Atchison, N., University of Minnesota
Fan, W., University of Massachusetts Amherst
Hering, B. J., University of Minnesota
Kokkoli, E., University of Minnesota
Papas, K. K., University of Minnesota
Tsapatsis, M., University of Minnesota

Transplantation of islets of Langerhans is an attractive treatment for type I diabetes. However, human donor shortages, graft failure, and the necessity for life-long immunosuppression therapy are some of the issues affecting this therapy. Porcine islets have shown promise as an alternative islet supply to alleviate donor shortages but immunosuppression therapy is still necessary.

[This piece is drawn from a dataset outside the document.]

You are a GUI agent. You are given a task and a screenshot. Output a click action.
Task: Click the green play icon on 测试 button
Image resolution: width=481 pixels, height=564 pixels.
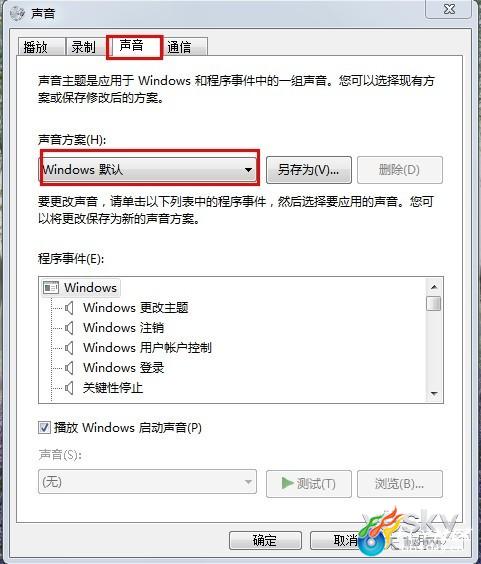[x=287, y=483]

It has been recognized that the encapsulation of living cells with permselective membranes could dramatically improve the viability of transplantation through immunoisolation and decrease the need for immunosuppression therapy. The ideal permselective membrane would simultaneously protect the cell from immunological attack, efficiently transport nutrients, and rapidly release therapeutic cell metabolites (e.g., insulin). Living cell encapsulation (e.g., islet) has included use of biopolymers (i.e. alginate, agarose), polyelectrolyte multilayers, silica sol-gels, poly (ethylene glycol) (PEG), and composites of these materials. However, many of the techniques lack pore size control and greatly increase the total volume of the transplanted graft. In this study, we first show the benign synthesis of small, fluorescent, and monodispersed silica nanoparticles with tunable surface potential. The relatively low cytotoxicity of silica nanoparticles has enabled their use in multiple biological applications. By tuning the surface potential of the silica nanoparticles to a positive charge, we show that the particles are able to assemble on the surface of living cell membranes by simple adsorption. Utilizing layer-by-layer deposition, the particles are controllably assembled on the cell surface to build a thin nanoparticle membrane. Confocal and electron microscopy characterize the deposition of the nanoparticles on the surface of the cells and illustrate that, although the surface of the cell is dynamic and complex, the silica nanoparticles are deposited in a tunable and predictable fashion. The encapsulation protocol was shown to exhibit limited toxicity towards the cells, determined by a MTT viability assay. These findings highlight the potential of these nanoparticles for living cell encapsulation.